### EXCERPTED TEXT
....................

Mathematical Modelling of Diphtheria Transmission Dynamics for Effective Strategies of Prevention and Control with Emphasis on Vaccination and Vaccine-Induced Immunity

Abstract

Diphtheria is a bacterial infection that can cause severe respiratory illnesses leading to death if left untreated. Despite the availability of effective vaccines, diphtheria still poses a significant public health challenge in many parts of the world. Mathematical modelling is a powerful tool that enables researchers to understand the dynamics of diphtheria transmission and evaluate the effectiveness of different control measures. In this study, investigation into transmission dynamics to inform effective strategies for controlling and preventing outbreaks of diphtheria is considered. By developing a mathematical model that accurately represents the dynamics of diphtheria transmission in a population, we can predict how diphtheria will spread under different scenarios and evaluate the effectiveness of different control measures. Effective strategies of controlling and prevention was modelled resulting into blocks of dynamics compartments. Basic properties of the model were also investigated, analyzed and reported. The numerical simulation was carried out to study the effect of the factors responsible for causes, spread as well as control and prevention of the disease. The analysis highlights the importance of vaccination coverage, waning immunity, and susceptibility to the disease in diphtheria transmission. The models also suggest that a combination of vaccination, treatment, and contact tracing can be effective in controlling diphtheria outbreaks. This information can then be used to inform public health policies and strategies for preventing outbreaks and reducing the burden of diphtheria on public health. This research also identifies some gaps in our understanding regarding the role of asymptomatic carriers in diphtheria transmission dynamics. Further research is needed to address these gaps using mathematical modelling approaches.

....................

### DATASET EXTRACT
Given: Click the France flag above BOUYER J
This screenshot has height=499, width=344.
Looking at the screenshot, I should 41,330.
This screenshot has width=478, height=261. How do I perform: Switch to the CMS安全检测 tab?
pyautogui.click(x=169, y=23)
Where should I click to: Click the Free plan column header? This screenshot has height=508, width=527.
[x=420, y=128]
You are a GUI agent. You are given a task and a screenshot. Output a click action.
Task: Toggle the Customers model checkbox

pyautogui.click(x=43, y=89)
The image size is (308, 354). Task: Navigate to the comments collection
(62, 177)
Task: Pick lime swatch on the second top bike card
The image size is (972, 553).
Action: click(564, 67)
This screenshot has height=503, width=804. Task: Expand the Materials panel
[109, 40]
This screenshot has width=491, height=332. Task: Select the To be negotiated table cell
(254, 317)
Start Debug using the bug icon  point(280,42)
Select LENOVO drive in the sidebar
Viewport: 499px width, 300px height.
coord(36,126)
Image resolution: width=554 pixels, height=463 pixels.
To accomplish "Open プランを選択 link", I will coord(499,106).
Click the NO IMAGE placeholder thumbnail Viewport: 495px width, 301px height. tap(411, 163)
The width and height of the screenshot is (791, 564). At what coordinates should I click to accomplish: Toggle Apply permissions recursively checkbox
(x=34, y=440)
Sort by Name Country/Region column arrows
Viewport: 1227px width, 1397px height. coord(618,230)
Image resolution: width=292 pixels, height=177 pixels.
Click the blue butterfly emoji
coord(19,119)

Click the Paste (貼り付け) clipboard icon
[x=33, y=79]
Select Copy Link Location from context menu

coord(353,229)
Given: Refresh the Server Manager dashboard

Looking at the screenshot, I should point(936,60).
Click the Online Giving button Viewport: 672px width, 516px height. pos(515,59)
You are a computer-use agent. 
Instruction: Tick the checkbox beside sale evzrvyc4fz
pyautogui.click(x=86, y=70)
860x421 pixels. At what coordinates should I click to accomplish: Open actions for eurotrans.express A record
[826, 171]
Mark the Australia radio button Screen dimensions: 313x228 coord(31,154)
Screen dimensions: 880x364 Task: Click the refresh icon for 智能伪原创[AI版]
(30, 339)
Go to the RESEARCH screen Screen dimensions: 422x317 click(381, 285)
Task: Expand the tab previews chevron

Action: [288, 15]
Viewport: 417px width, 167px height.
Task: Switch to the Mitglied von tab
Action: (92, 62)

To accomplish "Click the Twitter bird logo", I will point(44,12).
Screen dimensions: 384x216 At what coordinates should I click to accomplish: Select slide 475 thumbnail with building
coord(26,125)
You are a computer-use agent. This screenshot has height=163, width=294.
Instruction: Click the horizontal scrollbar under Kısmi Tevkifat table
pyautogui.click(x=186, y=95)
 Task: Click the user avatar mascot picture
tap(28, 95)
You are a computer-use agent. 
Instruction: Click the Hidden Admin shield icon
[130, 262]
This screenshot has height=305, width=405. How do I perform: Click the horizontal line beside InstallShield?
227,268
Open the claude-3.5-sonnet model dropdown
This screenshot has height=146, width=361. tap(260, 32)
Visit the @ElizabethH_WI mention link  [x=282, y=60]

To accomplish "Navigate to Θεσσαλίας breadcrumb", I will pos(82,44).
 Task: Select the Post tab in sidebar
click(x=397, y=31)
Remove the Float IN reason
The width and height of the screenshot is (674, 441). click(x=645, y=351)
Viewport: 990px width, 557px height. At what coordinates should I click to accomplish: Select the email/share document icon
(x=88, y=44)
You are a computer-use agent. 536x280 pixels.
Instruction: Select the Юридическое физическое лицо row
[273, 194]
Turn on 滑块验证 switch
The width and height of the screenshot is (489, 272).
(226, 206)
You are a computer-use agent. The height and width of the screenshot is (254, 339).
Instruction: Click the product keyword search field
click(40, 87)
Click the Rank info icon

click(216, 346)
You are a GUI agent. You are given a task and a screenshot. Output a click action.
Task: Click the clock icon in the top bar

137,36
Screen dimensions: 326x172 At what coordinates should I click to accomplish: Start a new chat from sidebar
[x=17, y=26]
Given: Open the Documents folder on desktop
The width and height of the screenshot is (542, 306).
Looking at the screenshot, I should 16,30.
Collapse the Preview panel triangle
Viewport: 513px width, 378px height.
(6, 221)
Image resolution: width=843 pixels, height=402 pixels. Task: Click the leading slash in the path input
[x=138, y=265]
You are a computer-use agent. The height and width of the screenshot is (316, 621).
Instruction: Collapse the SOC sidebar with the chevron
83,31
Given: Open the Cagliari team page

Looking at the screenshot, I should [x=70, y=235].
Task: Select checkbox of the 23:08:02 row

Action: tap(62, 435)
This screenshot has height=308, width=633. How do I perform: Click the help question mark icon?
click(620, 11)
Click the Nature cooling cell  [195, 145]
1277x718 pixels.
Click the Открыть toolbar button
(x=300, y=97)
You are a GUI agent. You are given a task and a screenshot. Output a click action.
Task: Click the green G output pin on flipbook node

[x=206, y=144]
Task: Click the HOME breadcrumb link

....................

### WORK TO BE COMPLETED
Copy out the entire diphtheria abstract word for word. The data has nothing to do with the diphtheria abstract.

### RESPONSE BELOW
Mathematical Modelling of Diphtheria Transmission Dynamics for Effective Strategies of Prevention and Control with Emphasis on Vaccination and Vaccine-Induced Immunity

Abstract

Diphtheria is a bacterial infection that can cause severe respiratory illnesses leading to death if left untreated. Despite the availability of effective vaccines, diphtheria still poses a significant public health challenge in many parts of the world. Mathematical modelling is a powerful tool that enables researchers to understand the dynamics of diphtheria transmission and evaluate the effectiveness of different control measures. In this study, investigation into transmission dynamics to inform effective strategies for controlling and preventing outbreaks of diphtheria is considered. By developing a mathematical model that accurately represents the dynamics of diphtheria transmission in a population, we can predict how diphtheria will spread under different scenarios and evaluate the effectiveness of different control measures. Effective strategies of controlling and prevention was modelled resulting into blocks of dynamics compartments. Basic properties of the model were also investigated, analyzed and reported. The numerical simulation was carried out to study the effect of the factors responsible for causes, spread as well as control and prevention of the disease. The analysis highlights the importance of vaccination coverage, waning immunity, and susceptibility to the disease in diphtheria transmission. The models also suggest that a combination of vaccination, treatment, and contact tracing can be effective in controlling diphtheria outbreaks. This information can then be used to inform public health policies and strategies for preventing outbreaks and reducing the burden of diphtheria on public health. This research also identifies some gaps in our understanding regarding the role of asymptomatic carriers in diphtheria transmission dynamics. Further research is needed to address these gaps using mathematical modelling approaches.